─── INPUT FOR THIS TASK
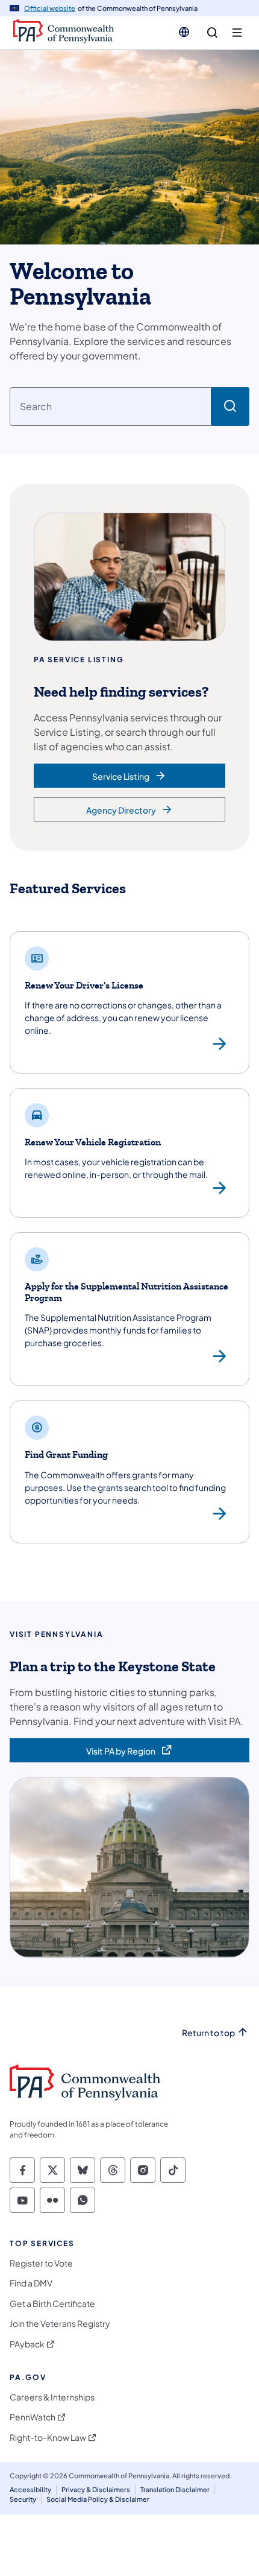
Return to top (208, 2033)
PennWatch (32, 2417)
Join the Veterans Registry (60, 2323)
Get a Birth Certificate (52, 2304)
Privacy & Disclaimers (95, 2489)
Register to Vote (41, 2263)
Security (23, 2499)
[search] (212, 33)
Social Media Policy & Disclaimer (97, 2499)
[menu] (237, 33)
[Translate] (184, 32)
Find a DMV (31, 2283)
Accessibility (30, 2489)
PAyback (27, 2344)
──────
─── INPUT FOR THIS TASK
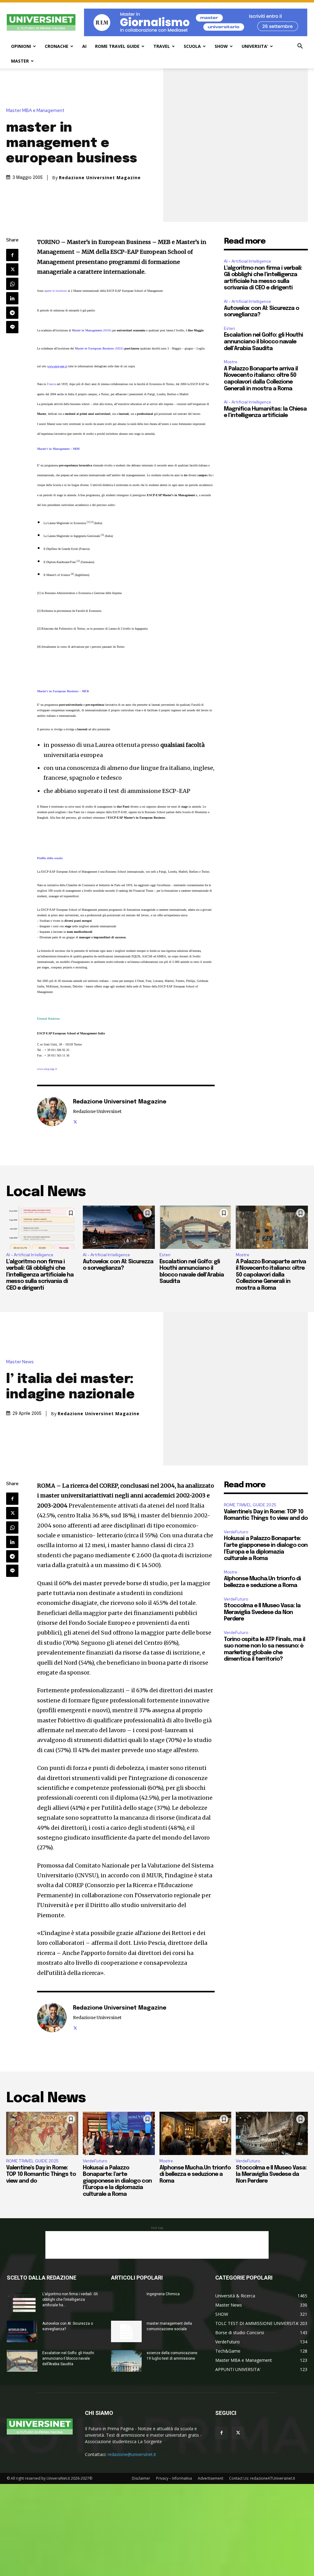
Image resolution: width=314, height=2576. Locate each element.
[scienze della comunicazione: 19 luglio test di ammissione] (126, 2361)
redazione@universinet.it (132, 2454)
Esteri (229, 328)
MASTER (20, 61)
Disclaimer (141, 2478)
──────
─── INPUT FOR THIS TASK
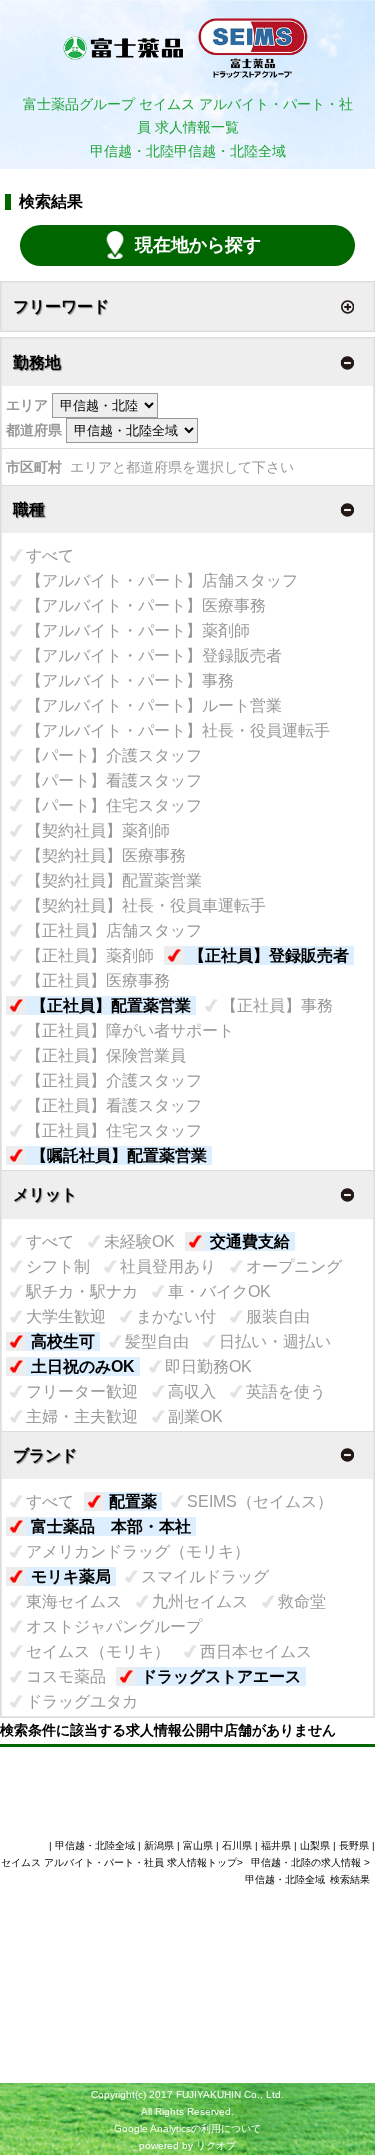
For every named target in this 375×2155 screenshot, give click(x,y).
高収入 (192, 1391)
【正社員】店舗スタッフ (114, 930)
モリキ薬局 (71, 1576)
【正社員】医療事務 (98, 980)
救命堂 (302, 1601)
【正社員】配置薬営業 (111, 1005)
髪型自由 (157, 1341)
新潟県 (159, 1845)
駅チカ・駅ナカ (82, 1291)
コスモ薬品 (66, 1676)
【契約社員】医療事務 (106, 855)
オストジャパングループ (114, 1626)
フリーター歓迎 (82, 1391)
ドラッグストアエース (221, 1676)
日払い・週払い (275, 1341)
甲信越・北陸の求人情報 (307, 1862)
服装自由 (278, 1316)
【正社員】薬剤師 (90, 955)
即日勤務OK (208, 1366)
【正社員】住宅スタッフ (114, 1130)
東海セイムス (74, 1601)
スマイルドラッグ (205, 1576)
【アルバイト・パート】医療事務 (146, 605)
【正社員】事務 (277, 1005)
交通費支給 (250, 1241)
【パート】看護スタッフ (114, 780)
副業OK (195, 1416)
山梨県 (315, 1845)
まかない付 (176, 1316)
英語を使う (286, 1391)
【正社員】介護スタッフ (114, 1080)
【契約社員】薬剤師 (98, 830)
──────
§ **WHAT YOU HAVE TO DO**: Please, from the material above, copy only the lines from the line with "Security (23, 2499)" up to and including the line with "PAyback (27, 2344)", exactly as written.

§ **FINAL ANSWER**:
Security (23, 2499)
[search] (212, 33)
Social Media Policy & Disclaimer (97, 2499)
[menu] (237, 33)
[Translate] (184, 32)
Find a DMV (31, 2283)
Accessibility (30, 2489)
PAyback (27, 2344)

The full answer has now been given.